ASSIGNMENT: Repeat each entry exactly. Drop every image.

RECORDS FOR THIS TASK:
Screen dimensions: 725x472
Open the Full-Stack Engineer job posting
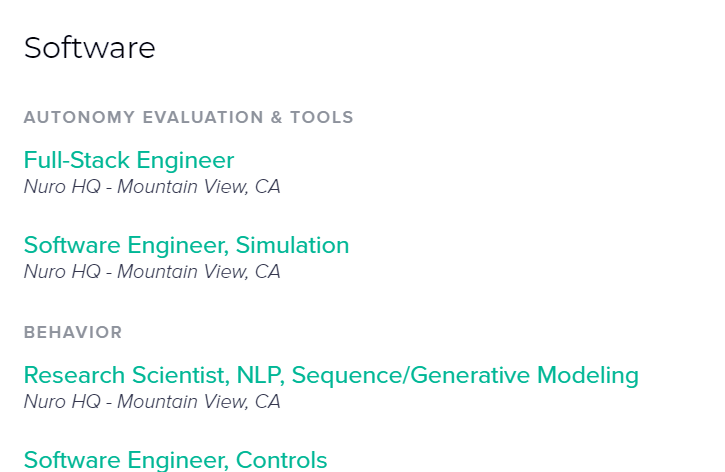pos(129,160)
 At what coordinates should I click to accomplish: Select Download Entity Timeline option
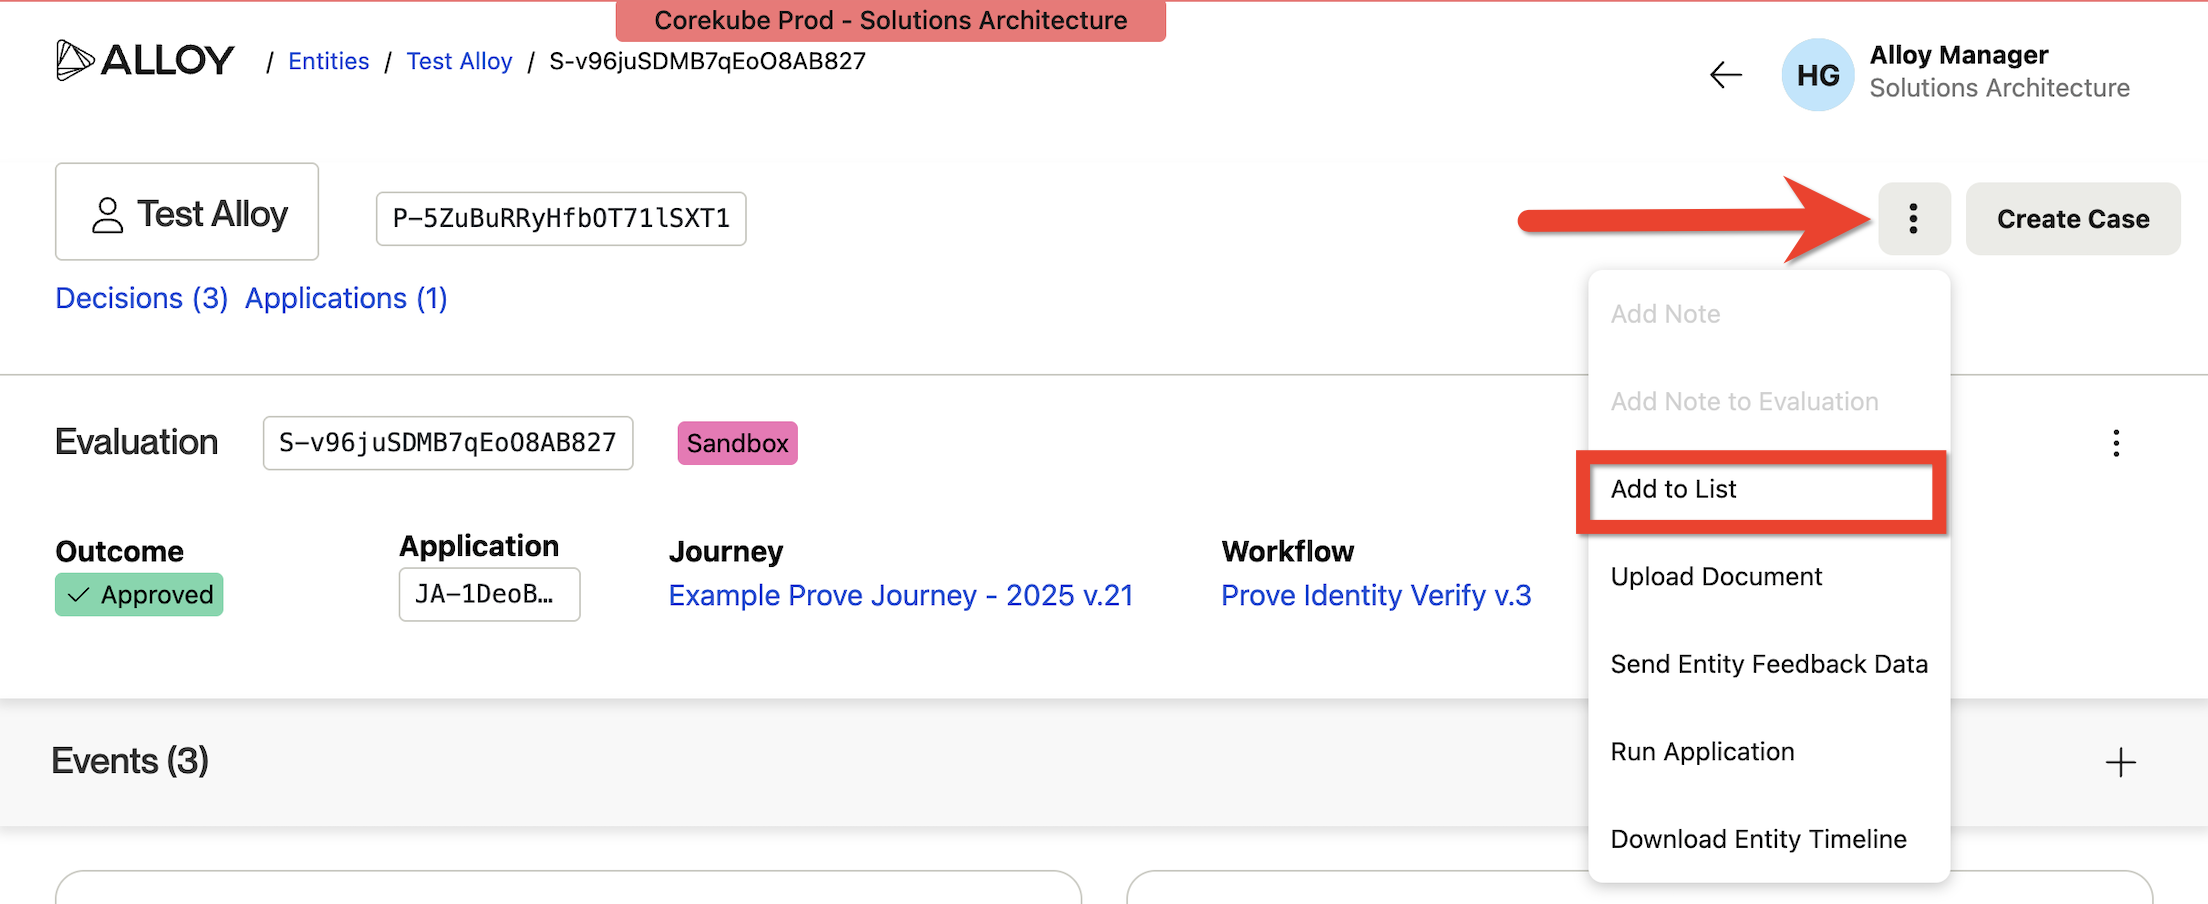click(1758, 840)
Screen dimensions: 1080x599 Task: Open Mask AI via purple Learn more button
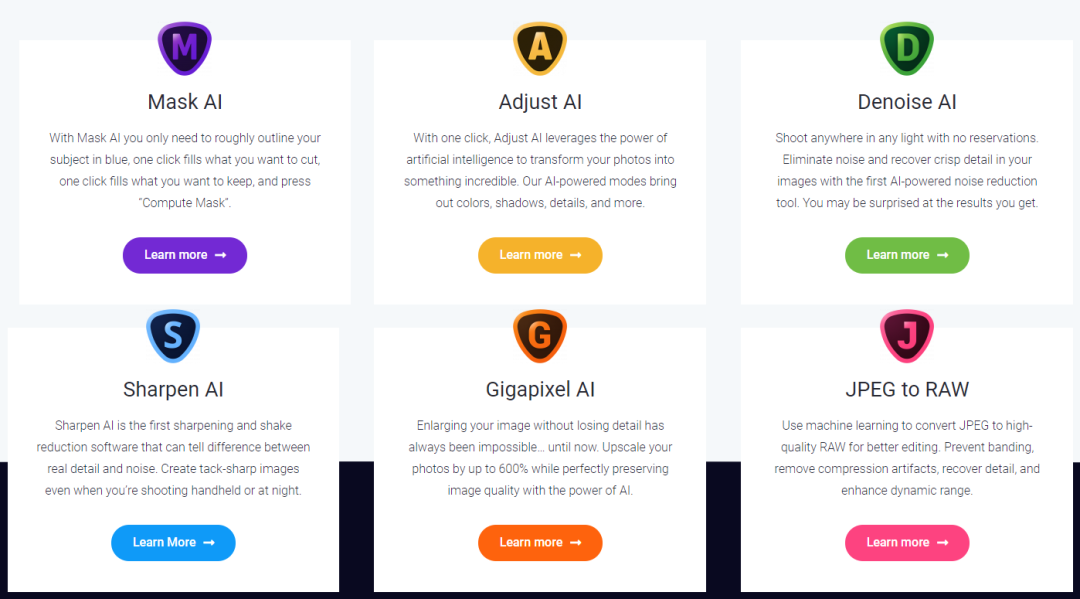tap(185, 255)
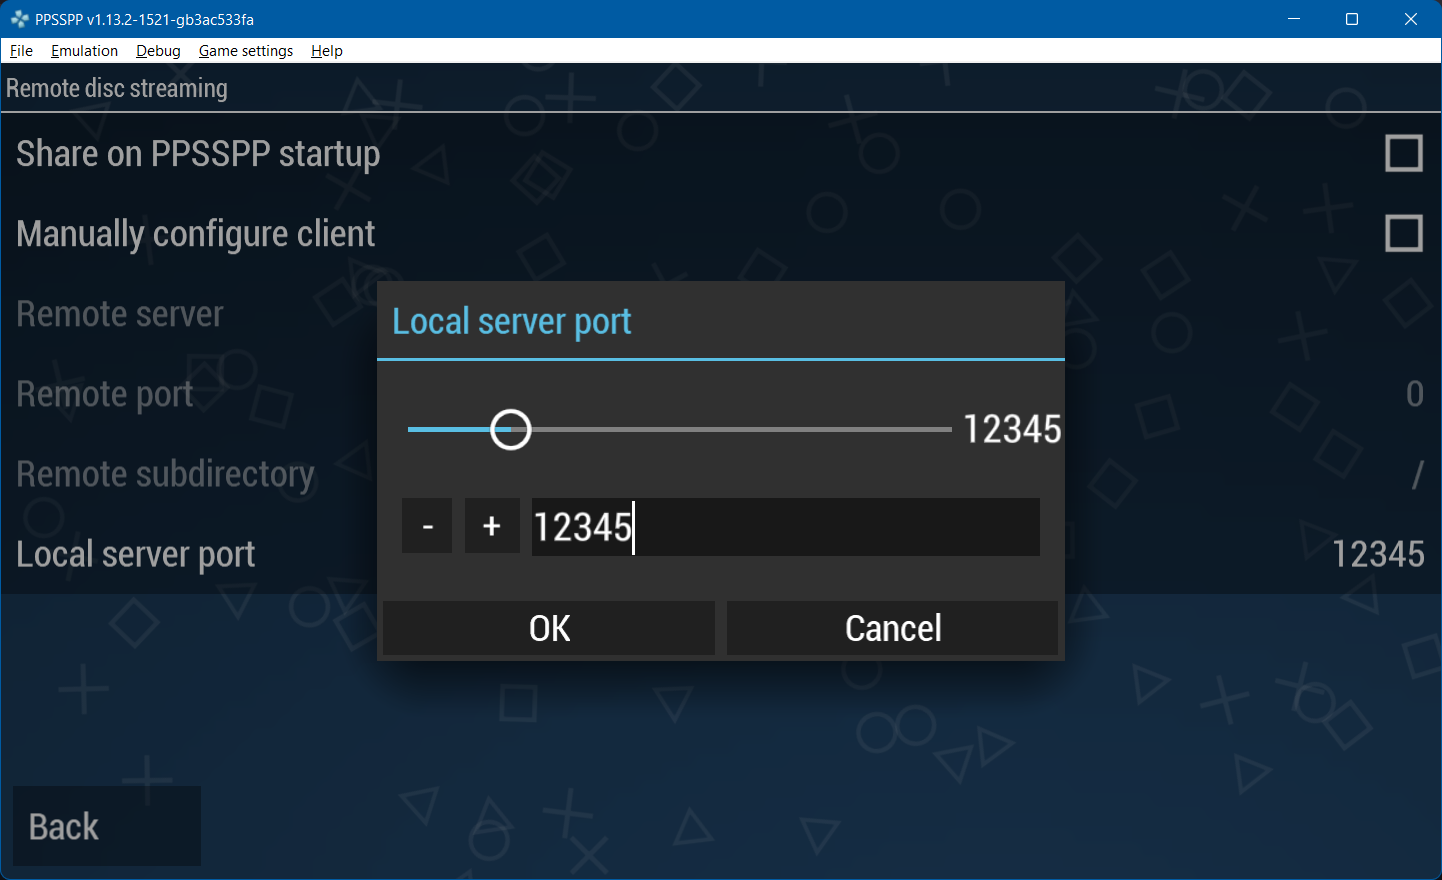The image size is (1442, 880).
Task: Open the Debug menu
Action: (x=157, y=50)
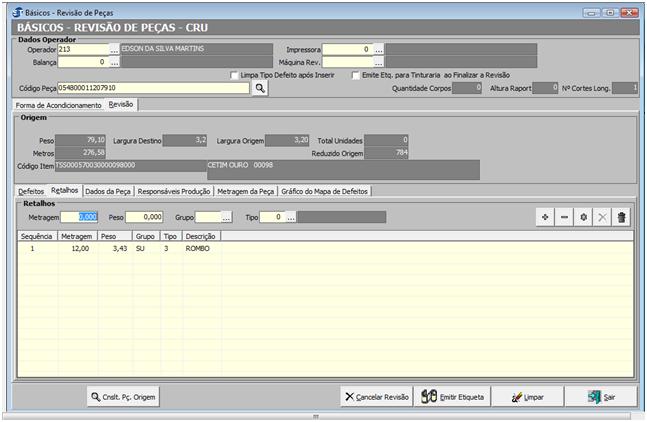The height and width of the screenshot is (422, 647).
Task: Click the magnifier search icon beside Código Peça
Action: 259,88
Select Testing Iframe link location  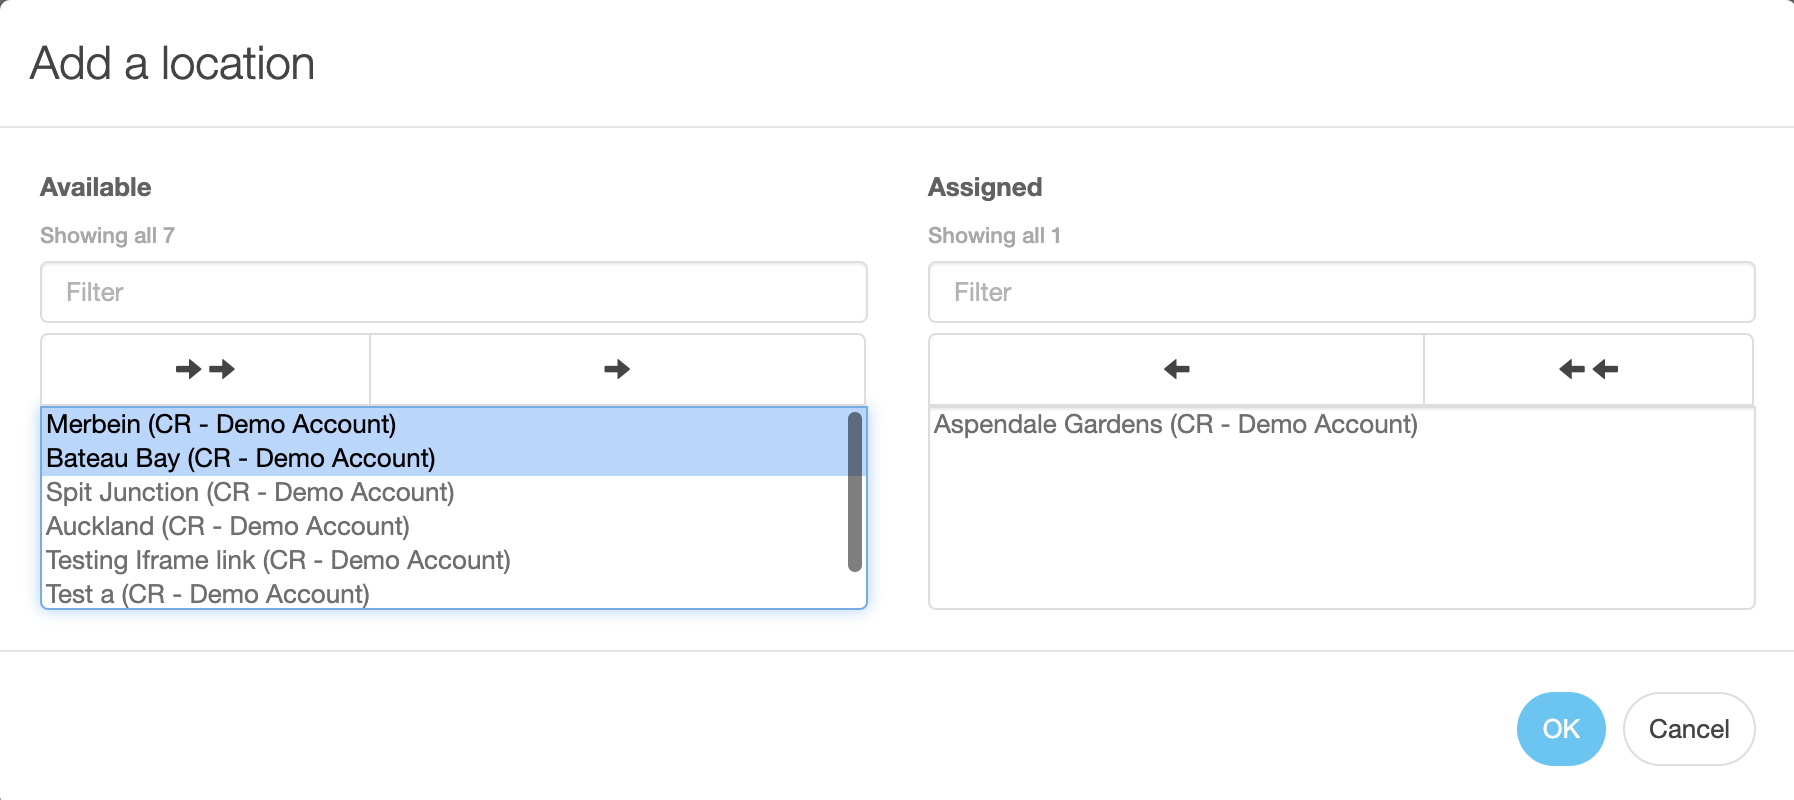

WRITTEN RESPONSE:
Screen dimensions: 725x472
Open the Full-Stack Engineer job posting
pos(129,160)
 At what coordinates should I click to accomplish: Select Download Entity Timeline option
click(1758, 840)
Screen dimensions: 1080x599 Task: Open Mask AI via purple Learn more button
tap(185, 255)
The image size is (1442, 880).
Task: Open the Debug menu
Action: (x=157, y=50)
The height and width of the screenshot is (422, 647).
Task: Click the magnifier search icon beside Código Peça
Action: 259,88
Select Testing Iframe link location  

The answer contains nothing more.